**Task goal**: Each time a line of the listing holds "juni", copy that line.

**Input data**:

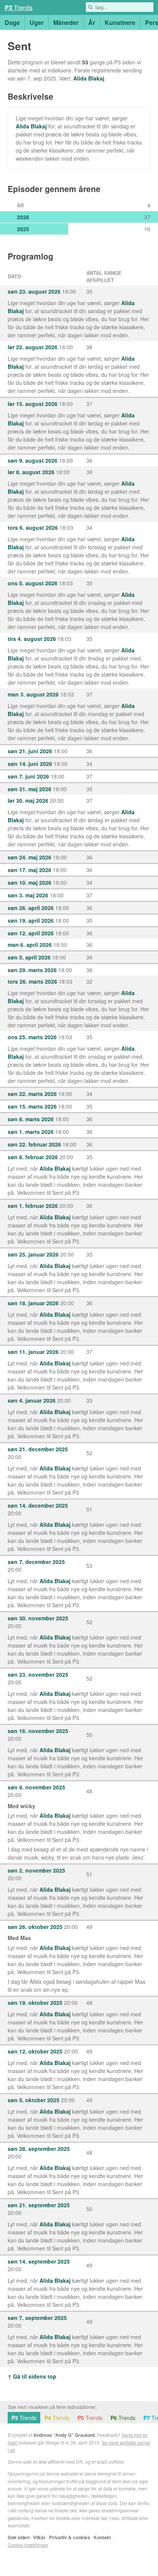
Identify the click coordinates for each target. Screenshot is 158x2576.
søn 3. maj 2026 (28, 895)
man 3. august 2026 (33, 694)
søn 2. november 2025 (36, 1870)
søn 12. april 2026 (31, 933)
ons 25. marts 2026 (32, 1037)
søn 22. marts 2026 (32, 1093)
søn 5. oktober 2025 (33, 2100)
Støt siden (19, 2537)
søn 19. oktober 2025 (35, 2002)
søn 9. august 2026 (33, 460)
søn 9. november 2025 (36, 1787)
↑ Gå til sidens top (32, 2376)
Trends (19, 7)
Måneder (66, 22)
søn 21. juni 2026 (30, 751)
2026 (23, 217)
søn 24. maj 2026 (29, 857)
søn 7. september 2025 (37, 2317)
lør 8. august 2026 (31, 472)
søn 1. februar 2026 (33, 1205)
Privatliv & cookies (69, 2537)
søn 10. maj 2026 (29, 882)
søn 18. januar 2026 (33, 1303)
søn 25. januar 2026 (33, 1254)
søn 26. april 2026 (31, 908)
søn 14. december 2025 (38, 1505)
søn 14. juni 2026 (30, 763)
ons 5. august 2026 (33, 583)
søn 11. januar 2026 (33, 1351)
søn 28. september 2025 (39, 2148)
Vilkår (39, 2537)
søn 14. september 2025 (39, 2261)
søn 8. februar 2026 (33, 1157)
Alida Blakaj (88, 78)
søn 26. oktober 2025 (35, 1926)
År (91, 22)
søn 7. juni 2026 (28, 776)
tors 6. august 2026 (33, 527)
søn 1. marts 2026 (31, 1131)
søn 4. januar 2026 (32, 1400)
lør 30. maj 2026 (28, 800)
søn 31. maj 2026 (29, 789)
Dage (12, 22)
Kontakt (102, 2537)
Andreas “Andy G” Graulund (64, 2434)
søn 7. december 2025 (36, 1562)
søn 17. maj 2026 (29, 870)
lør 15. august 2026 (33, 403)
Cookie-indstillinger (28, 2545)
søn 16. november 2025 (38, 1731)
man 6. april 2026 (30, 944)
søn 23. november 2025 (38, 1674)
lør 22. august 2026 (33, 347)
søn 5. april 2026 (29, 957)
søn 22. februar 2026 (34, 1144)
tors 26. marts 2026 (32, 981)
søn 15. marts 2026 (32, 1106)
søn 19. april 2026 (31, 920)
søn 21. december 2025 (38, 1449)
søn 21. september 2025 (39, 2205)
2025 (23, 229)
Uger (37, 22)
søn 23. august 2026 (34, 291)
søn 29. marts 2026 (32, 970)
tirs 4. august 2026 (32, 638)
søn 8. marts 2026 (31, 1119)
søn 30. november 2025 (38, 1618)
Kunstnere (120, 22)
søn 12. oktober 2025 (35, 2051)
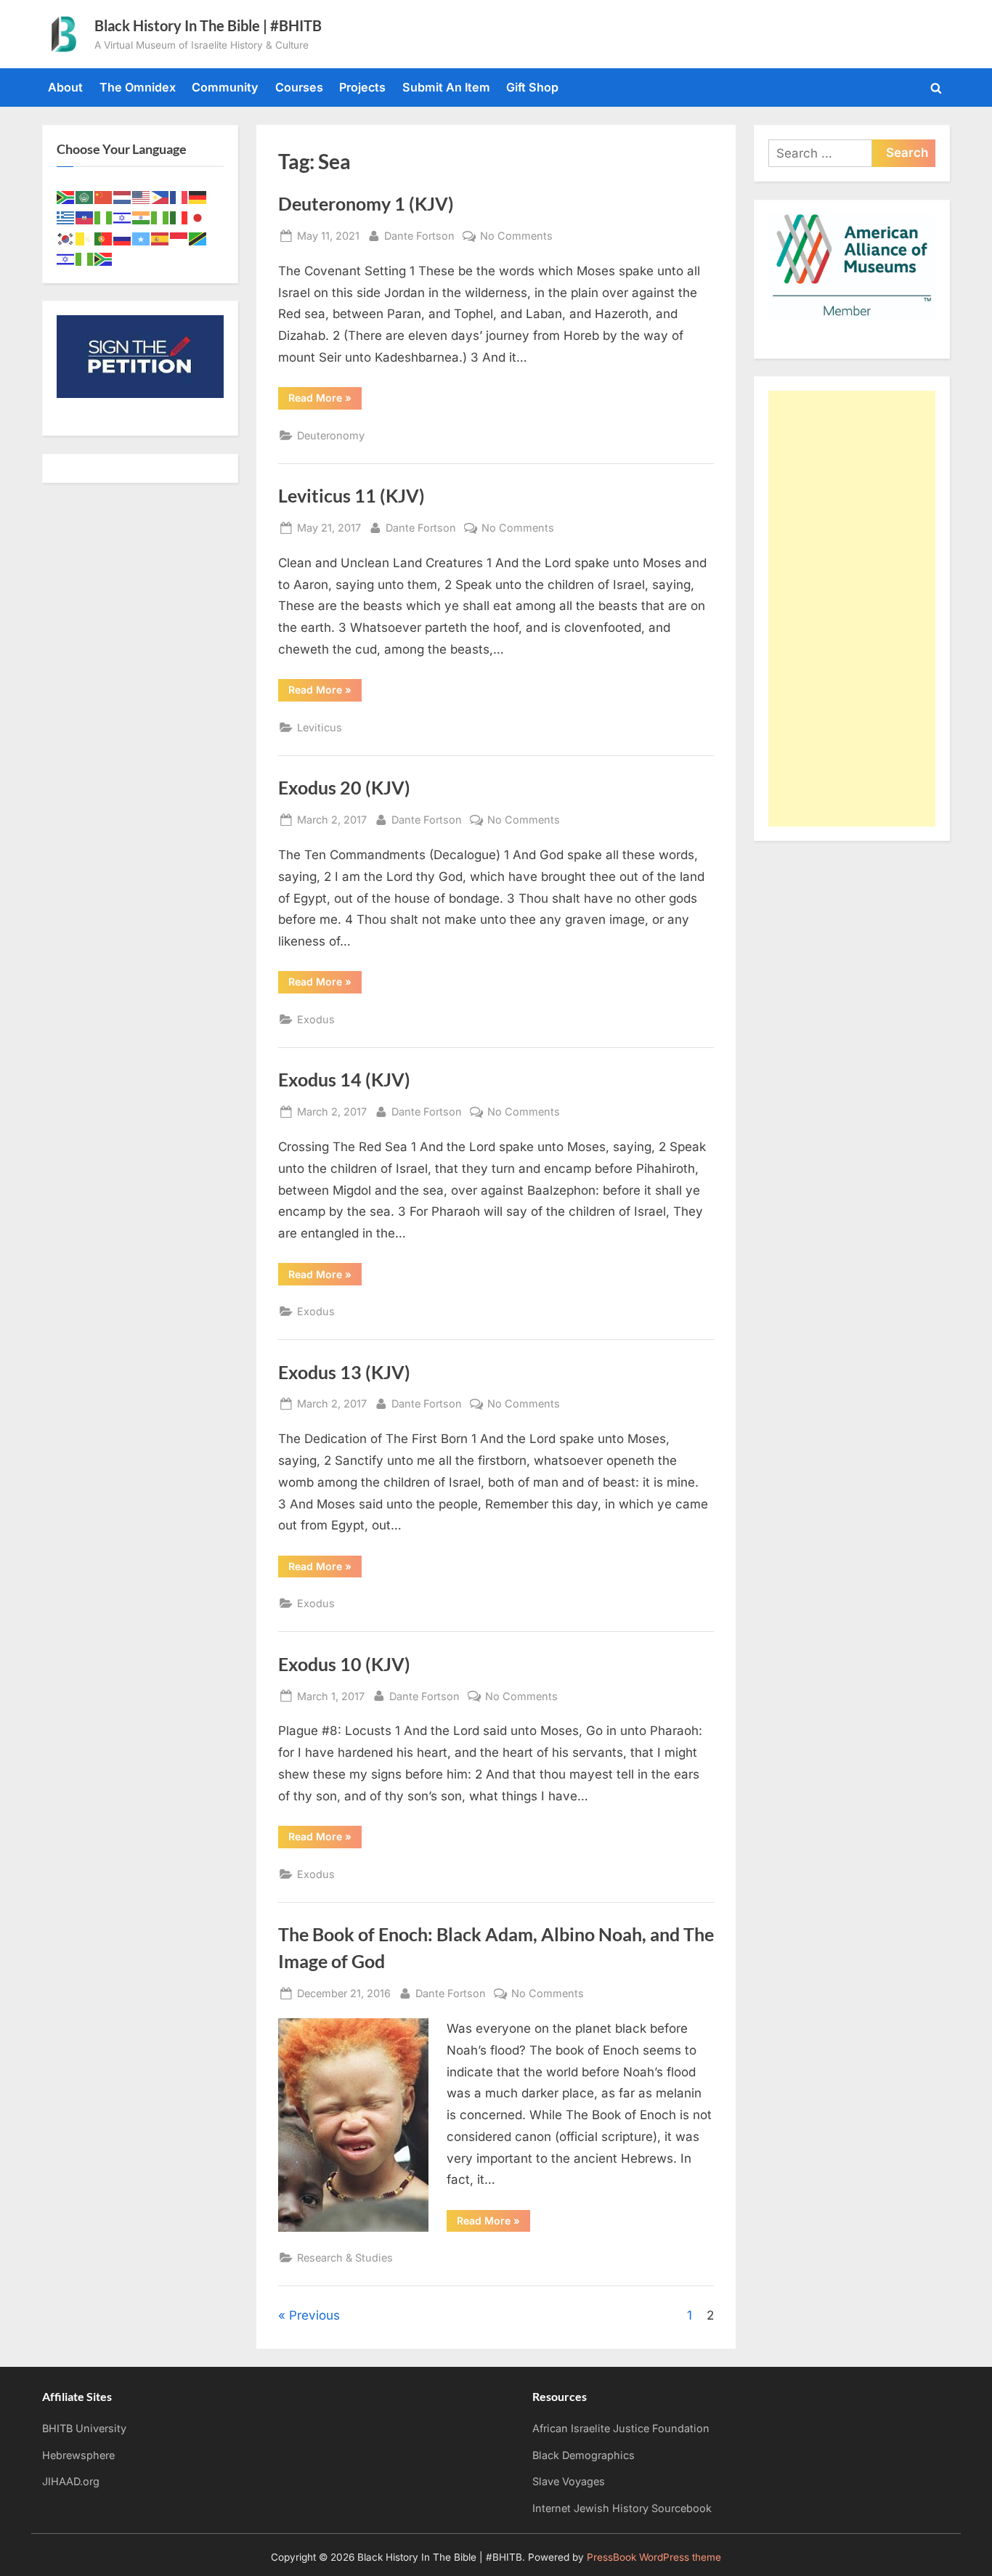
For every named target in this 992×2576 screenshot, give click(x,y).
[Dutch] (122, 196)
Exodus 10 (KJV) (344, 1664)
---
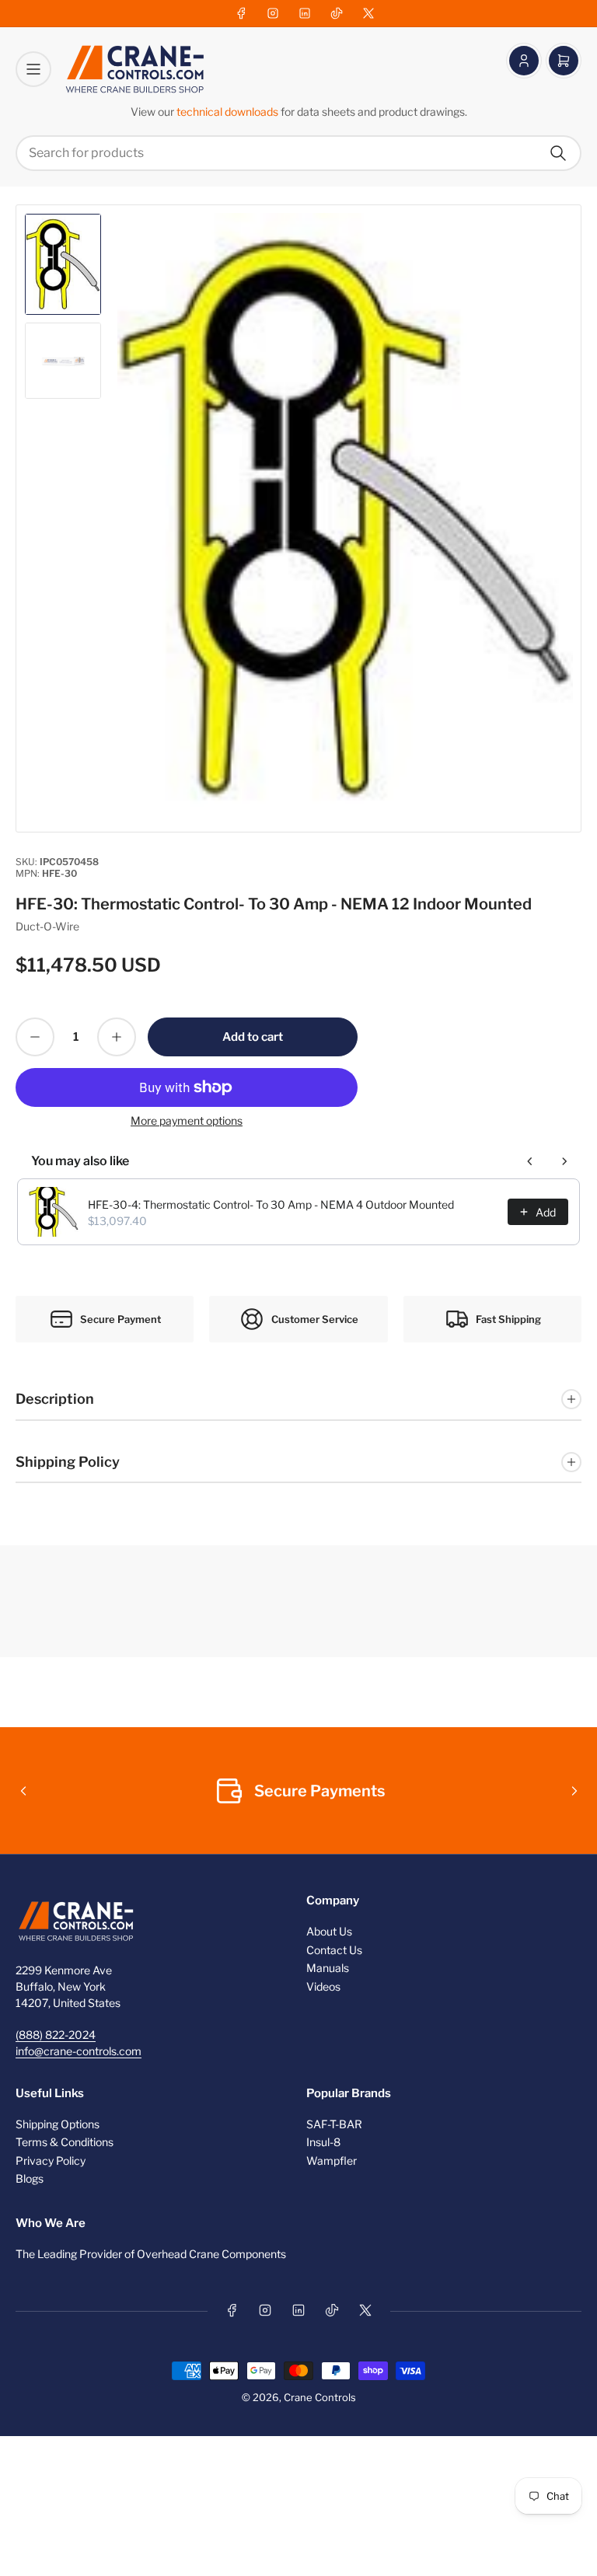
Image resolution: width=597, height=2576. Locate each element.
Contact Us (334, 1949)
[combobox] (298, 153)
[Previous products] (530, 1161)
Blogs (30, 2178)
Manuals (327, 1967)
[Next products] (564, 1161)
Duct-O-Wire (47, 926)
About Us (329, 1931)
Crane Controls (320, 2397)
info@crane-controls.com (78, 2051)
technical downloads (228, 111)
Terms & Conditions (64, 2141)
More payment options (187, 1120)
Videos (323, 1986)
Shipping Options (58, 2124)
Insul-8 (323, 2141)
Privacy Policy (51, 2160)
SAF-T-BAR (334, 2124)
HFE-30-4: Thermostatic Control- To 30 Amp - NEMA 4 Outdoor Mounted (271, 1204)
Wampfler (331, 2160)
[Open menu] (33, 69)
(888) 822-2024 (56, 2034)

**Solution below**:
søn 21. juni 2026 (30, 751)
søn 14. juni 2026 (30, 763)
søn 7. juni 2026 (28, 776)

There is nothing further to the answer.